==== Data entries ====

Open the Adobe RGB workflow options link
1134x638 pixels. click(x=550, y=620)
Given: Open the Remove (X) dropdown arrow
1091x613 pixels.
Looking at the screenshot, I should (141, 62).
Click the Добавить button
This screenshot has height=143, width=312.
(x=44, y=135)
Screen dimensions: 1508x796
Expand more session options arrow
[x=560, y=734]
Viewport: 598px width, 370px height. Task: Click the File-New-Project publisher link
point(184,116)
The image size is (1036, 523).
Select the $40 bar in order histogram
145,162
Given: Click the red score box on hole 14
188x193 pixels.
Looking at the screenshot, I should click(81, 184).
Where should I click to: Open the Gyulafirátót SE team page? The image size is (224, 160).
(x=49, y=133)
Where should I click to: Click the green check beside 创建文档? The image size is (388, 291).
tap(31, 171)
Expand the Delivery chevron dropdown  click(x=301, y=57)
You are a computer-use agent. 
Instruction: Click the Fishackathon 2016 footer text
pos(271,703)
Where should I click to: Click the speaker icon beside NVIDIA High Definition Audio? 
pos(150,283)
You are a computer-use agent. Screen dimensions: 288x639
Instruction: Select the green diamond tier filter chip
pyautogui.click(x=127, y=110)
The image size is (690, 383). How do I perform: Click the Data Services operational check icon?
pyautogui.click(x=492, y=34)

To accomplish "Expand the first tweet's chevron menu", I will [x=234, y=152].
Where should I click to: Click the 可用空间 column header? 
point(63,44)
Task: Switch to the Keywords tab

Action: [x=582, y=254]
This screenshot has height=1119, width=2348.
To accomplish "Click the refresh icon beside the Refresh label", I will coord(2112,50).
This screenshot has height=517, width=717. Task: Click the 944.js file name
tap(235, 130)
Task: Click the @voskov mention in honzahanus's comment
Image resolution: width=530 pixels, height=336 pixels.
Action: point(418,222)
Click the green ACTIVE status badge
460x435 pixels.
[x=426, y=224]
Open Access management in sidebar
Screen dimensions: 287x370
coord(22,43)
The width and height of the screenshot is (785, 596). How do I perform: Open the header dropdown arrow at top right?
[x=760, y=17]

====

= Work to be completed =
Format all the lines of the listing above as a numbered list, omitting any blank lines.

= Response for this exercise =
1. Open the Adobe RGB workflow options link
2. 1134x638 pixels. click(x=550, y=620)
3. Given: Open the Remove (X) dropdown arrow
4. 1091x613 pixels.
5. Looking at the screenshot, I should (141, 62).
6. Click the Добавить button
7. This screenshot has height=143, width=312.
8. (x=44, y=135)
9. Screen dimensions: 1508x796
10. Expand more session options arrow
11. [x=560, y=734]
12. Viewport: 598px width, 370px height. Task: Click the File-New-Project publisher link
13. point(184,116)
14. The image size is (1036, 523).
15. Select the $40 bar in order histogram
16. 145,162
17. Given: Click the red score box on hole 14
18. 188x193 pixels.
19. Looking at the screenshot, I should click(81, 184).
20. Where should I click to: Open the Gyulafirátót SE team page? The image size is (224, 160).
21. (x=49, y=133)
22. Where should I click to: Click the green check beside 创建文档? The image size is (388, 291).
23. tap(31, 171)
24. Expand the Delivery chevron dropdown  click(x=301, y=57)
25. You are a computer-use agent. 
26. Instruction: Click the Fishackathon 2016 footer text
27. pos(271,703)
28. Where should I click to: Click the speaker icon beside NVIDIA High Definition Audio? 
29. pos(150,283)
30. You are a computer-use agent. Screen dimensions: 288x639
31. Instruction: Select the green diamond tier filter chip
32. pyautogui.click(x=127, y=110)
33. The image size is (690, 383). How do I perform: Click the Data Services operational check icon?
34. pyautogui.click(x=492, y=34)
35. To accomplish "Expand the first tweet's chevron menu", I will [x=234, y=152].
36. Where should I click to: Click the 可用空间 column header? 
37. point(63,44)
38. Task: Switch to the Keywords tab
39. Action: [x=582, y=254]
40. This screenshot has height=1119, width=2348.
41. To accomplish "Click the refresh icon beside the Refresh label", I will coord(2112,50).
42. This screenshot has height=517, width=717. Task: Click the 944.js file name
43. tap(235, 130)
44. Task: Click the @voskov mention in honzahanus's comment
45. Image resolution: width=530 pixels, height=336 pixels.
46. Action: point(418,222)
47. Click the green ACTIVE status badge
48. 460x435 pixels.
49. [x=426, y=224]
50. Open Access management in sidebar
51. Screen dimensions: 287x370
52. coord(22,43)
53. The width and height of the screenshot is (785, 596). How do I perform: Open the header dropdown arrow at top right?
54. [x=760, y=17]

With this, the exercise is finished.